Y aunque la línea histórica es difusa, existen indicios que señalan que fue a finales del siglo XIX, por influencia norteamericana, cuando el bigote ‘cepillo de dientes’ se introdujo en tierras teutonas. Al inicio su aceptación fue bastante tímida. En ese tiempo el corte de moda era el káiser: estilizado, cardado y con unas puntas que destacan por dar vuelta hacia arriba. No obstante, hubo por lo menos dos figuras representativas que adoptaron el curioso diseño: Hans Koeppen, piloto de automóviles de enorme popularidad –cuya imagen es casi seguro que conoció el joven Hitler- y Guillermo Hohenzollern Jr., hijo precisamente del káiser, quien tal vez por rebeldía eligió este arreglo del vello facial.

Pero, ¿cuándo decidió el futuro führer adornar su rostro con este bigote? Ron Ronsenbaum, en su libro Explicar a Hitler: los orígenes de su maldad[2], apunta que al salir de la cárcel, por ahí del año 1925, Hitler probó varios estilos. Aunque no siempre con buenos resultados estéticos. Así consta en la carta de una joven enamorada del entonces incipiente dictador: “Se veía muy atractivo con sus pantalones de montar y su fusta”. Mas al referirse a su bigote agregó: “Esas cómicas moscas.” Según este periodista estadunidense, a partir de aquí, una vez que adquirió la pericia para arreglarlo de manera adecuada, Hitler lo usó hasta el final de sus días. Otros, por el contrario, sugieren que optó por este diseño un poco antes: en las trincheras durante la Primera Guerra Mundial. Y por un motivo enteramente práctico. Habituado a un mostacho espeso tipo Nietzsche, Hitler tuvo que rasurárselo como ‘cepillo de dientes’ para poder colocarse sin mayor problema la máscara antigás. Al terminar la guerra, le gustó el resultado y lo conservó.
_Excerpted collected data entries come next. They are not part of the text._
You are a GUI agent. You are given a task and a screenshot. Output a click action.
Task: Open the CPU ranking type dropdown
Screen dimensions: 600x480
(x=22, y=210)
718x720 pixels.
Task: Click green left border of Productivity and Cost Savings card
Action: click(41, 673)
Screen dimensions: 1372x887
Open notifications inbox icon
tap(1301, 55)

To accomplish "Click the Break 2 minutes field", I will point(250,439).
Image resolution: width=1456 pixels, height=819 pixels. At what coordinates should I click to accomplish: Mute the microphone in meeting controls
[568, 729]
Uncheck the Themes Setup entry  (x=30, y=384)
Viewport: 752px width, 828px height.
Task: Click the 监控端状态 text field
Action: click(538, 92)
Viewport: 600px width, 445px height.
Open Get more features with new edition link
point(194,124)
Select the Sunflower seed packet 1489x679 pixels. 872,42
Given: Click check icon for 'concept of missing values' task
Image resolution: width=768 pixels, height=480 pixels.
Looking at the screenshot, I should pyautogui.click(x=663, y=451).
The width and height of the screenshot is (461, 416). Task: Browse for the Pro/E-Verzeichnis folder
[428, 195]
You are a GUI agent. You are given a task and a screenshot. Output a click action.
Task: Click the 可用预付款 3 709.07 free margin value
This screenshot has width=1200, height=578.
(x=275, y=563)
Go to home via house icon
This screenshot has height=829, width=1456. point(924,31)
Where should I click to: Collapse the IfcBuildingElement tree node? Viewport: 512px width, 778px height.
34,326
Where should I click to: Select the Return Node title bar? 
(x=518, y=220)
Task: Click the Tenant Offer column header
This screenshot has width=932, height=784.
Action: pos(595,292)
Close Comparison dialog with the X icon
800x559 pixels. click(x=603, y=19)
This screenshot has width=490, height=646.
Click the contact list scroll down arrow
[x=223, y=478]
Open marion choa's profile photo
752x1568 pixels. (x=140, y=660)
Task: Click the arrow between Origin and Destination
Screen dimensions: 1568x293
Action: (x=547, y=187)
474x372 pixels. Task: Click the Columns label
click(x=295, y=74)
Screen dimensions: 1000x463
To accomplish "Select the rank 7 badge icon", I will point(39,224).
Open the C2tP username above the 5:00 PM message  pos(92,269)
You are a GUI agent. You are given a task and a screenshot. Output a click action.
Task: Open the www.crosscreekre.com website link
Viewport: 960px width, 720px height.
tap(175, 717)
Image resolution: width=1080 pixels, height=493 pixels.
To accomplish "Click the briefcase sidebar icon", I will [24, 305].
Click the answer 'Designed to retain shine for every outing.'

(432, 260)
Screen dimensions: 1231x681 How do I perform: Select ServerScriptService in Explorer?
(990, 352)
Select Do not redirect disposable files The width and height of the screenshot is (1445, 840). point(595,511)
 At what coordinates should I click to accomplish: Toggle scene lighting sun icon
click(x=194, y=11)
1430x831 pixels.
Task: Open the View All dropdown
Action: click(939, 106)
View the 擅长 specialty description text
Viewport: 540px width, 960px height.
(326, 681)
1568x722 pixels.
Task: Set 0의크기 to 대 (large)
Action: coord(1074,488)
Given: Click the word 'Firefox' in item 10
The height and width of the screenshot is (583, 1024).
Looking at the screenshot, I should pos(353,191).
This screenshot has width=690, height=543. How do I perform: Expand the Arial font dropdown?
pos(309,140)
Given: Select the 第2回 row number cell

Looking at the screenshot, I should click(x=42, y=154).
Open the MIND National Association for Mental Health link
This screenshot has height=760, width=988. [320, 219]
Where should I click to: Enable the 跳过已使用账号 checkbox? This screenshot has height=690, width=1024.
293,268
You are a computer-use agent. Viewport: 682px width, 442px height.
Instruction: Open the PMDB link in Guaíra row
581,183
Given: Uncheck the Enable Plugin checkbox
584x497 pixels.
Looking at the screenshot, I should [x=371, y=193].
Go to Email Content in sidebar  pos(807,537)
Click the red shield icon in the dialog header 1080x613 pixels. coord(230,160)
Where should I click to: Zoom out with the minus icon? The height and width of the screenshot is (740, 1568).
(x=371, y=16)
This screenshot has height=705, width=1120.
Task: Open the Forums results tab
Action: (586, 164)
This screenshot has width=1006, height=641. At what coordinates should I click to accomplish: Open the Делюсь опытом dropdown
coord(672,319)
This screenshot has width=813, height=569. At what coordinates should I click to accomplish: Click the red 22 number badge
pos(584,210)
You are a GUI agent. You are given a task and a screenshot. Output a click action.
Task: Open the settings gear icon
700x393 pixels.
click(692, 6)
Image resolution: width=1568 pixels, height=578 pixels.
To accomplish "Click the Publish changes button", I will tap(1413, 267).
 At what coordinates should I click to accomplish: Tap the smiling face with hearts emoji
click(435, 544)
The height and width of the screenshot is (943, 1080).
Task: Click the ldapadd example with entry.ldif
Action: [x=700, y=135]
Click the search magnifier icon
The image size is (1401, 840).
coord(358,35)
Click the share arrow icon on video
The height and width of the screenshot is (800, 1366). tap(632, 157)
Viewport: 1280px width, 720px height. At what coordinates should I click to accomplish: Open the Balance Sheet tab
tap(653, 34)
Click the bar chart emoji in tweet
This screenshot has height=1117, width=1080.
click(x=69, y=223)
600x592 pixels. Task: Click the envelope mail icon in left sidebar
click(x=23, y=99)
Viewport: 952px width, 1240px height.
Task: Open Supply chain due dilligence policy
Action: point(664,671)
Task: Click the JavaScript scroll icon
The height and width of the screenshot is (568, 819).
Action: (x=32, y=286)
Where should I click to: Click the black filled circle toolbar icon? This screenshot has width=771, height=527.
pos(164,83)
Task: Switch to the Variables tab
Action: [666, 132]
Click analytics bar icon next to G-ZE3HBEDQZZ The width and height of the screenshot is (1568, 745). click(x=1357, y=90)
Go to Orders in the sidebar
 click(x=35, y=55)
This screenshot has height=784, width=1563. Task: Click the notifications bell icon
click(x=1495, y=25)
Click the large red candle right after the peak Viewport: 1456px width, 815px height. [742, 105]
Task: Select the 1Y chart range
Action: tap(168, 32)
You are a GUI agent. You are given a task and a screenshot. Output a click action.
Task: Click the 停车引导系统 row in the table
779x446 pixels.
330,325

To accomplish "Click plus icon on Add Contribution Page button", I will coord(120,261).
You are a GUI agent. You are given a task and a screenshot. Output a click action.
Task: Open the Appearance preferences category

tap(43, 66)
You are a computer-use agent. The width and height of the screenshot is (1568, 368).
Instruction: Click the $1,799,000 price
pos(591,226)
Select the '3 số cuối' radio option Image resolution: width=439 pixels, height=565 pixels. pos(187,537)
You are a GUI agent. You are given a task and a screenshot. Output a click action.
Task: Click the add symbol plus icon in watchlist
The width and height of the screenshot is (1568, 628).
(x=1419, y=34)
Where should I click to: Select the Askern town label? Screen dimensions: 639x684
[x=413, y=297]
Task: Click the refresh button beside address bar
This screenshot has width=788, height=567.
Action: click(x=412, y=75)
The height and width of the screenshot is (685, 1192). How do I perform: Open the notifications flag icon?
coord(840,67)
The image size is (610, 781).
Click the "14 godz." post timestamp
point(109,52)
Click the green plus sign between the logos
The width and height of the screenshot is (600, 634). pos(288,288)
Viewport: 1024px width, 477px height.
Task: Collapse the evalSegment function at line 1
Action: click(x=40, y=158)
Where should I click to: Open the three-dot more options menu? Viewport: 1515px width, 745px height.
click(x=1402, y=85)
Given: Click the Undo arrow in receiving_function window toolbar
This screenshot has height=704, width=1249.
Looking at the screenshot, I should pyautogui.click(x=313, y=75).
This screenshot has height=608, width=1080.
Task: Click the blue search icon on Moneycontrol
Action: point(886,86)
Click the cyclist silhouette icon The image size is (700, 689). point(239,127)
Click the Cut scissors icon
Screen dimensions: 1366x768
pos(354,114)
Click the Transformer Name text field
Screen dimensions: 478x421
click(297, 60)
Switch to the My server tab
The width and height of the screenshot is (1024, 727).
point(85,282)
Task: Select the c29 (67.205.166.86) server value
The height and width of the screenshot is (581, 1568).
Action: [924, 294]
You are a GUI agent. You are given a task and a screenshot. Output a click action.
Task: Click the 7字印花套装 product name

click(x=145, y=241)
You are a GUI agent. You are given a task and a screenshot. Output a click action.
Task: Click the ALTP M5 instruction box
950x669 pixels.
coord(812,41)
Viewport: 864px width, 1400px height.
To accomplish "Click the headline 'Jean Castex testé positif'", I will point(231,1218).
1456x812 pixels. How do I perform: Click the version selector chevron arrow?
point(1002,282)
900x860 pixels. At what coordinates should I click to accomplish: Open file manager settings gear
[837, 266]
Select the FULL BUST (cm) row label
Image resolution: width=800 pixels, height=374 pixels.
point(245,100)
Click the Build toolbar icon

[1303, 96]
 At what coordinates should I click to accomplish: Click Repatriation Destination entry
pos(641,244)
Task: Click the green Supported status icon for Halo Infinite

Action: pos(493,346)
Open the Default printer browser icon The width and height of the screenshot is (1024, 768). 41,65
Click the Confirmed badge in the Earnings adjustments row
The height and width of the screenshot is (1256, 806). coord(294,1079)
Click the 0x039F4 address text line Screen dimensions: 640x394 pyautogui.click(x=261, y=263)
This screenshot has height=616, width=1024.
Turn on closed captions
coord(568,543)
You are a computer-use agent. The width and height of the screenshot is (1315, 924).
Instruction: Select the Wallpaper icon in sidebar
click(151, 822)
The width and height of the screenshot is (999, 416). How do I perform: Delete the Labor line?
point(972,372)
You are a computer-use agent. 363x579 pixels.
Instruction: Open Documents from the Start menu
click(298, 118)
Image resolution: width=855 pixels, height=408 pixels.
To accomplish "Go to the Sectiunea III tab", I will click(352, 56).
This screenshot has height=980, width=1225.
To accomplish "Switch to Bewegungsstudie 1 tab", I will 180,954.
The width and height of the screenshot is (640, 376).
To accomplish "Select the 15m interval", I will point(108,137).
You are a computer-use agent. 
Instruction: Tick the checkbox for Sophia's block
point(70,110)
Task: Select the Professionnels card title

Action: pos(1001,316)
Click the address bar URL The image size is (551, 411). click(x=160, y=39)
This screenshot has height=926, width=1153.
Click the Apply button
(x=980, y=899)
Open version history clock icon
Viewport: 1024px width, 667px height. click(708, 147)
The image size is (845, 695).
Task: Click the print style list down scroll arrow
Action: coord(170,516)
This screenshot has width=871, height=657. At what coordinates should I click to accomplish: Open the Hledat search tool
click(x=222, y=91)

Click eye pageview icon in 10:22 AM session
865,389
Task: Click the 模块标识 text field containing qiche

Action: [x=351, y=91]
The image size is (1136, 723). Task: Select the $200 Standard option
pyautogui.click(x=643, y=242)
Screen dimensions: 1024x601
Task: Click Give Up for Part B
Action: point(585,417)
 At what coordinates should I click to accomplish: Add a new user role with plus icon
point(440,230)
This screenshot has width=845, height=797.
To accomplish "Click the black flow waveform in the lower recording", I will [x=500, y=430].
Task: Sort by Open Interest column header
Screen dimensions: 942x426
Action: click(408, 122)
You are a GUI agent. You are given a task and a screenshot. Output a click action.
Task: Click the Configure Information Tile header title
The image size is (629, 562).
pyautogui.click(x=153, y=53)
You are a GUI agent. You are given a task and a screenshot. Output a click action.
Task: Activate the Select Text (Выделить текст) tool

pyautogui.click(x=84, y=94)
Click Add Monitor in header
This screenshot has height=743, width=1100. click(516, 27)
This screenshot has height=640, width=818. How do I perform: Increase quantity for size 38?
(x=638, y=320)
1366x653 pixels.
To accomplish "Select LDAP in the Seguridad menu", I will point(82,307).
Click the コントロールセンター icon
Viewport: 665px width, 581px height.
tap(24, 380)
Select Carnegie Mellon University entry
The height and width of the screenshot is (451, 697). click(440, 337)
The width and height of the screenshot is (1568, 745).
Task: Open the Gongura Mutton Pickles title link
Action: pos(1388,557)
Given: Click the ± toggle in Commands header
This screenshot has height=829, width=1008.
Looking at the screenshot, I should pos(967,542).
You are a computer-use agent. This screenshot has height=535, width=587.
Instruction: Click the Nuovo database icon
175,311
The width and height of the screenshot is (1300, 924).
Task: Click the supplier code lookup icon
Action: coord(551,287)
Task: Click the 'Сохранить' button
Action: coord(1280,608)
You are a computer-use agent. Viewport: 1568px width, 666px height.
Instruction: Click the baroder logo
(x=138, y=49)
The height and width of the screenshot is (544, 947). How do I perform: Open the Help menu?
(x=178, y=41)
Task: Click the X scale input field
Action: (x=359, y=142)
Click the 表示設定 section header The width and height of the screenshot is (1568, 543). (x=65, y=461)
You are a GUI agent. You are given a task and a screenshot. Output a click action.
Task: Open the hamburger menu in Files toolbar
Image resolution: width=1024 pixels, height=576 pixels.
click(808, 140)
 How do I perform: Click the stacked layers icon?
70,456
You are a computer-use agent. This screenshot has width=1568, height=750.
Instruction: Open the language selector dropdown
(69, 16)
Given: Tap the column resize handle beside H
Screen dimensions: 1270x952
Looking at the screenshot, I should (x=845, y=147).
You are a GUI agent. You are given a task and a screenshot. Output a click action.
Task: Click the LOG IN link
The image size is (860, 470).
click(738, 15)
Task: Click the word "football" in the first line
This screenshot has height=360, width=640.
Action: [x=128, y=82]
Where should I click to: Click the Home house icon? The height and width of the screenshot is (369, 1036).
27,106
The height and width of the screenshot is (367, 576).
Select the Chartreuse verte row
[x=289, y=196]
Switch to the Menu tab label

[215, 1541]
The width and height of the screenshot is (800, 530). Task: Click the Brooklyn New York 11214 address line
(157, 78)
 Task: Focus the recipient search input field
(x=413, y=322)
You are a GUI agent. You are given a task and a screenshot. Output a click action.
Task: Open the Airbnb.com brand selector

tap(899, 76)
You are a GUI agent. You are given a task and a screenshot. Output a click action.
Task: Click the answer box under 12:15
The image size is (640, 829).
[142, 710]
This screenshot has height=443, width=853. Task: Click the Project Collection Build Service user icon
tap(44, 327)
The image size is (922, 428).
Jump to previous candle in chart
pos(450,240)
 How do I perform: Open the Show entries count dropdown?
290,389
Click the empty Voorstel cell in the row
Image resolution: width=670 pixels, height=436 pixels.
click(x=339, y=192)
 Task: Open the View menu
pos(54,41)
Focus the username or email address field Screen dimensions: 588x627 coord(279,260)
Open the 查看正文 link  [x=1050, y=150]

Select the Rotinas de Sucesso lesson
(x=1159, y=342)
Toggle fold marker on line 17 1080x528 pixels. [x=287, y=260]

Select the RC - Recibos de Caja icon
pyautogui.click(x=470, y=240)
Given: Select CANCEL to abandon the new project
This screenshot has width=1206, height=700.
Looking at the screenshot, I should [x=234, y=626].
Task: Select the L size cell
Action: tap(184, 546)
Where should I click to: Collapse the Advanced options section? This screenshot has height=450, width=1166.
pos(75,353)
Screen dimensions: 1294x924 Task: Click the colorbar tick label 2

Lo cierto es que en la foto de la primera reunión nazi, Hitler ya ostentaba su particular bigote. Ahí un importante promotor del partido le sugirió al naciente líder un estilo más popular, a lo cual respondió: “Si ahora no está de moda, lo estará porque lo uso yo.” En efecto, el bigote alcanzó la inmortalidad, como estampa de la atrocidad y desmesura humana.

 @slopeznoriega


[1] Su crónica se publicó por primera vez en la revista Vanity Fair, con el título Becoming Hitler. Posteriormente, se incluyó en el libro: The best american essays 2008, Houghton Mifflin Harcourt Publishing Company, USA, 2008, pp. 14-21.

[2] Siglo Veintiuno editores, México, 1999.